- [Texto fornecido]:

Acerca das palavras XXXV – regionalismos e asneirismos
Há o regionalismo e há o asneirismo, palavra esta segunda que não é da minha lavra, bem o gostaria, mas de uma amiga, a quem dedico esta crónica. Muitos querem legitimar os seus erros atribuindo-lhes a designação de regionalismo, o que pode dar muito jeito, mas pouco “cola”. Com efeito, distinguem-se muito bem regionalismos e asneirismos, conquanto existam asneirismos muito regionais, ou seja, próprios de determinadas regiões.
O regionalismo é uma expressão verdadeiramente deliciosa da língua, até porque faz diferenciar uma região de outra(s) e cria um sentido de pertença a um grupo – linguístico, cultural, local, enfim. Confesso-me adepta do regionalismo e avessa a uma língua assética, sem cor e sem paladar, feita de expressões que todos repetem, não consentindo, portanto, a diversidade nem concorrendo para a identidade de locais específicos – e especiais. O regionalismo, ao contrário, faz com que a língua tome matizes de particularidade, fazendo-a especial, dá cor e gosto ao falar, tem graça e confere história ao idioma. De facto, o regionalismo faz sempre parte de uma tradição, no caso linguística, situando o falante como herdeiro do falar dos pais, avós, bisavós, trisavós, tetravós… O regionalismo patenteia, outrossim, uma cultura particular e especial, pois as expressões ditas num local são marca da sensibilidade e da afetividade desse local. Não será por acaso que aqui, nestas ilhas contornadas de religiosidade, usamos a palavra “sagrada/o” para nos dirigirmos a alguém. Lembra as festas do Santíssimo e do Senhor Santo Cristo, é coisa nossa, que nunca devemos renegar. Outras expressões temos – e tantas – que são particularmente expressivas. Há alguma palavra melhor do que “desarida/o” para referenciar um estado de certo desnorteamento, de certo nervosismo, de certa agitação interior? Procurei palavras para caracterizar “desarida/o”, mas não encontrei nenhuma minimamente rigorosa, e os meus leitores bem dirão que “desarida/a” não é exatamente o que digo, é… Olhem, se arranjarem boa definição, digam-me.
Infelizmente, muito mais pomos a tónica no asneirismo, para o criticar, do que no regionalismo, para o louvar. E então, “desancamos” no “vaia” em vez de “vá”, no “vi-lo” em vez de “vi-o”, no “eles comerem” em vez de “eles comeram”, enfim, num sem número de deturpações muito próprias de quem não teve oportunidade de aprender a falar melhor – ou de quem, tendo oportunidade, não quer falar melhor, por razões que ultrapassam o meu entendimento. Muito de lamentar é o facto de nos focarmos muito nos nossos asneirismos, cuidando que somos a região do país onde se comete mais erros. Não tenhamos, caríssimos leitores, tal complexo de inferioridade. Ora reparem que aqui não se diz “há-des” nem “há-dem” nem “amandar”. Pois é. Muitos asneirismos percorrem o país, típicos de várias regiões e também transversais a todas as regiões – e são esses erros transversais que mais me preocupam e incomodam, pois vão corroendo a língua de forma globalizada.
Enfim, concluindo de uma forma que os leitores já vão, certamente, reconhecendo, faço os meus apelos: não se confunda regionalismo com asneirismo e combata-se sempre e insistentemente o segundo, pois conspurca a língua e conspurca-nos a todos – sobretudo ao ser confundido com o regionalismo.

- [Pedido escrito A]: Segundo a crónica, que palavra se usa nestas ilhas para alguém se dirigir a outra pessoa?

Registos de localização de itens:

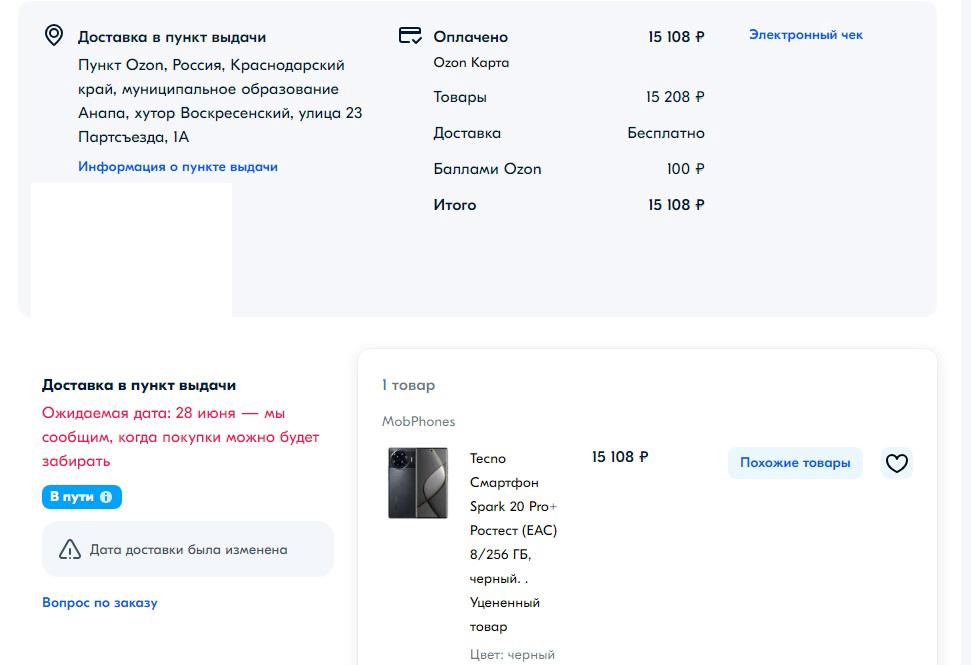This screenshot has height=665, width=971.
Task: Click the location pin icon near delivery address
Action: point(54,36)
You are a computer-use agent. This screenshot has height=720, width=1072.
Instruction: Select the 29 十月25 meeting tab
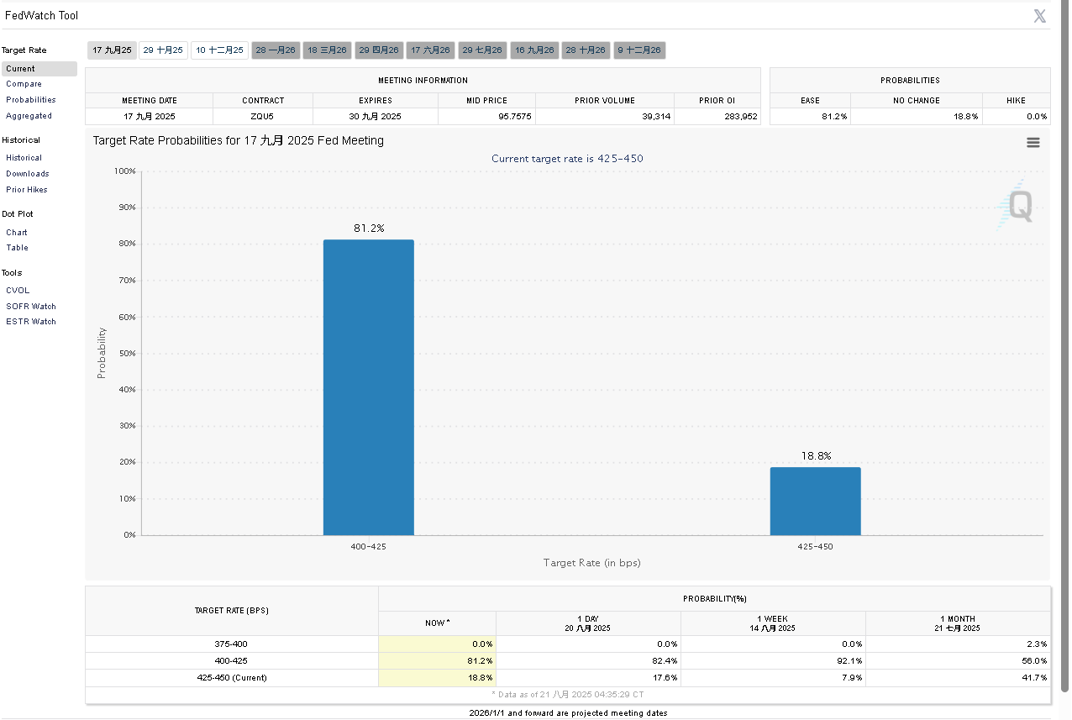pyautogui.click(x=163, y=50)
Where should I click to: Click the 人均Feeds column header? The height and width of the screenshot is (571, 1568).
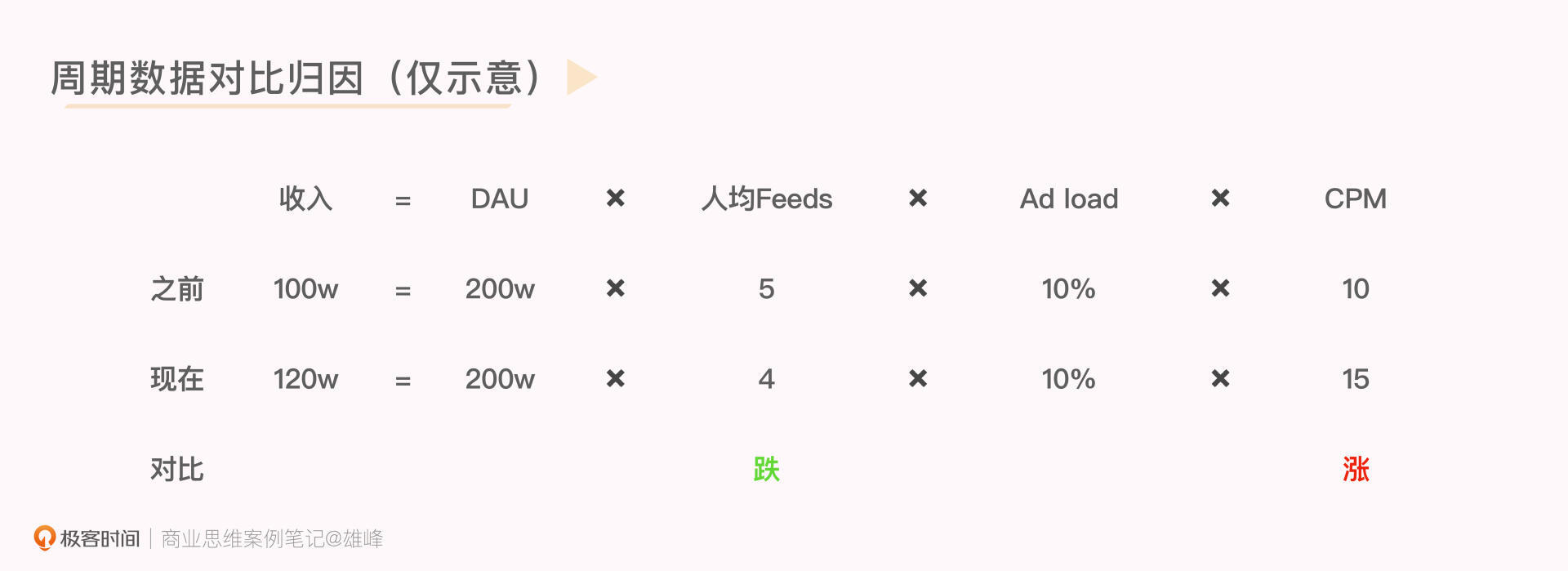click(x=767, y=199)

- [Pedido escrito B]: Transcreva na íntegra todas as linhas da listagem acima, deixando de fora as imagens.

- [Resultado da tarefa A]: A palavra “sagrada/o”.

- [Resultado da tarefa B]:
This screenshot has height=665, width=971.
Task: Click the location pin icon near delivery address
Action: point(54,36)
You are a computer-use agent. This screenshot has height=720, width=1072.
Instruction: Select the 29 十月25 meeting tab
pyautogui.click(x=163, y=50)
Where should I click to: Click the 人均Feeds column header? The height and width of the screenshot is (571, 1568).
click(x=767, y=199)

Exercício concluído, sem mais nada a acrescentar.